◆ Records shown ◆

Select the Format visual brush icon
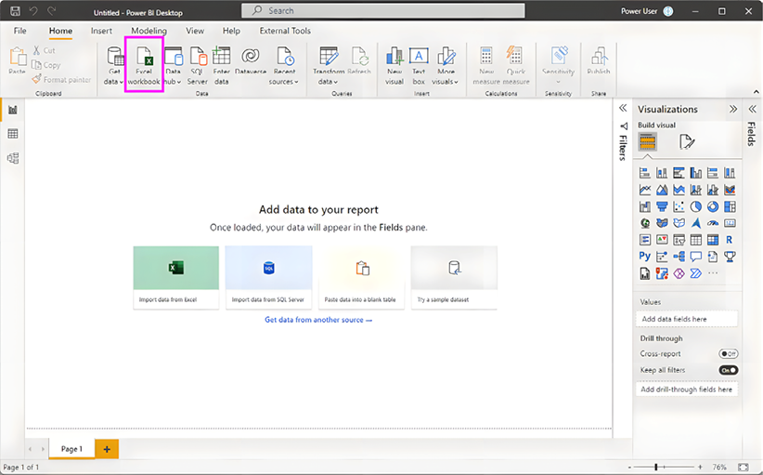 [687, 142]
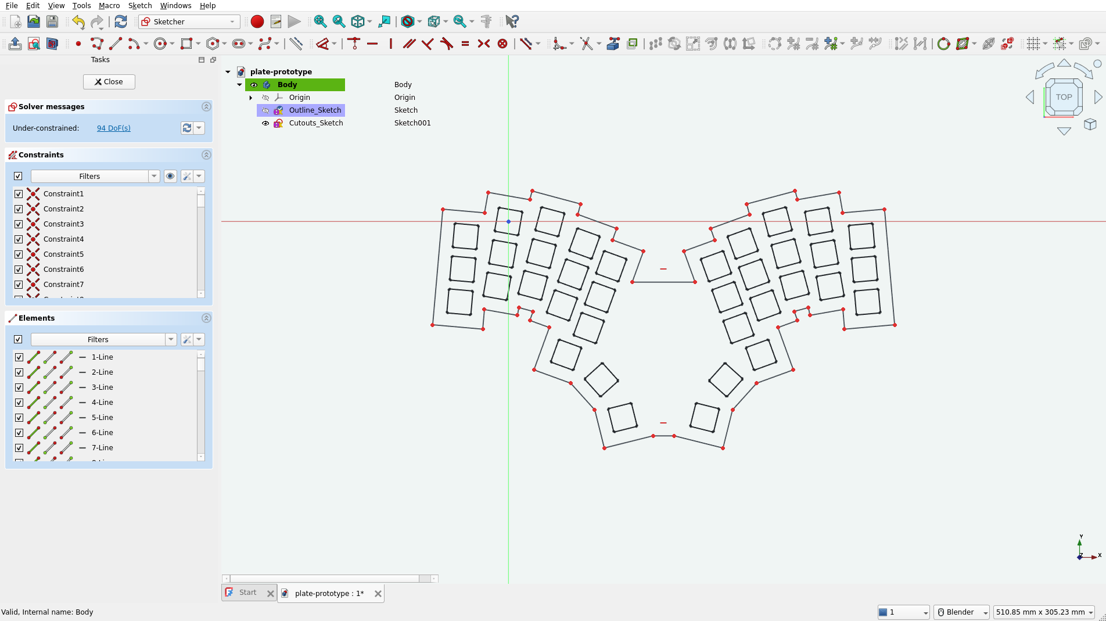
Task: Follow the 94 DoF(s) link
Action: [113, 128]
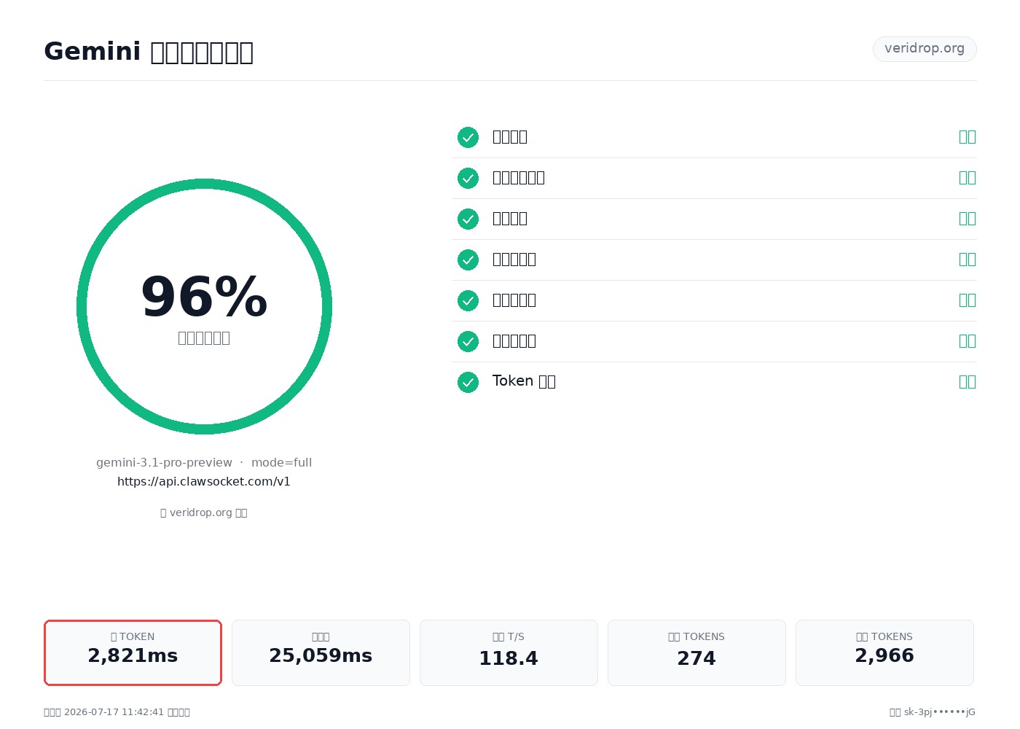Click the 96% score in the green ring

(204, 297)
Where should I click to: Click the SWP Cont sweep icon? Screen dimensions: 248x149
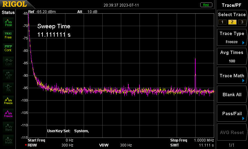(8, 48)
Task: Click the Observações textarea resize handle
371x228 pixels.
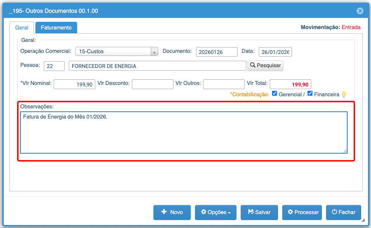Action: 345,151
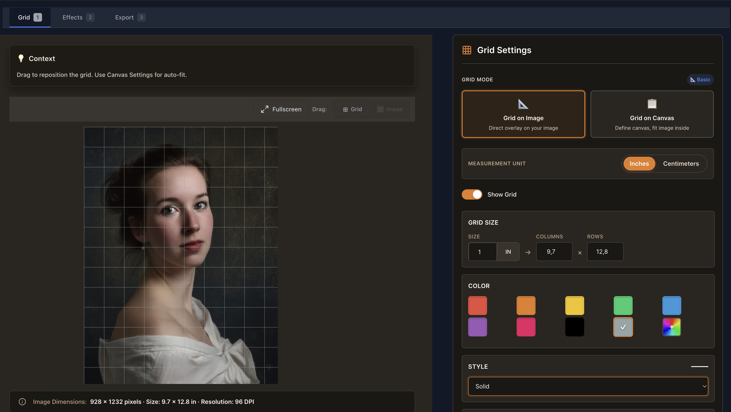This screenshot has width=731, height=412.
Task: Switch measurement unit to Centimeters
Action: click(x=681, y=164)
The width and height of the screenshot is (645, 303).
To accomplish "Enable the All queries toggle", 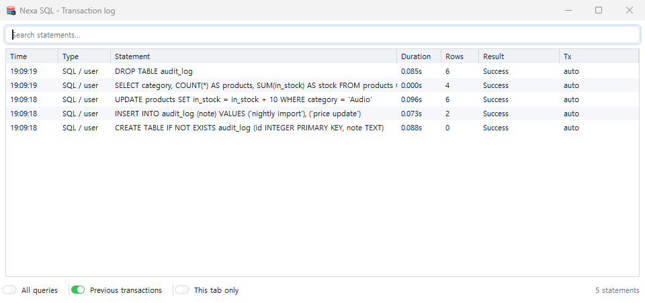I will coord(9,290).
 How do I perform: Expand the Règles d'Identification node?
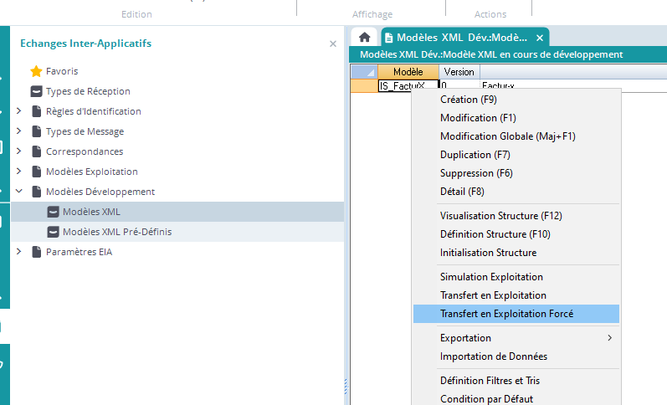[20, 111]
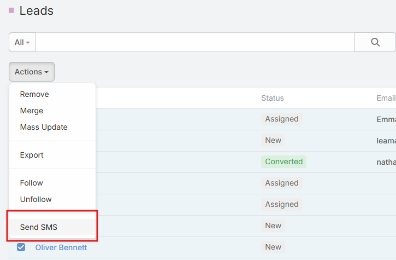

◆ What to work on ◆
Reproduce everything in the records from the line containing "How do I perform: Expand" down to the end of the records, omitting the pictures.

◆ Reply to the exercise ◆
 How do I perform: Expand the Règles d'Identification node?
[20, 111]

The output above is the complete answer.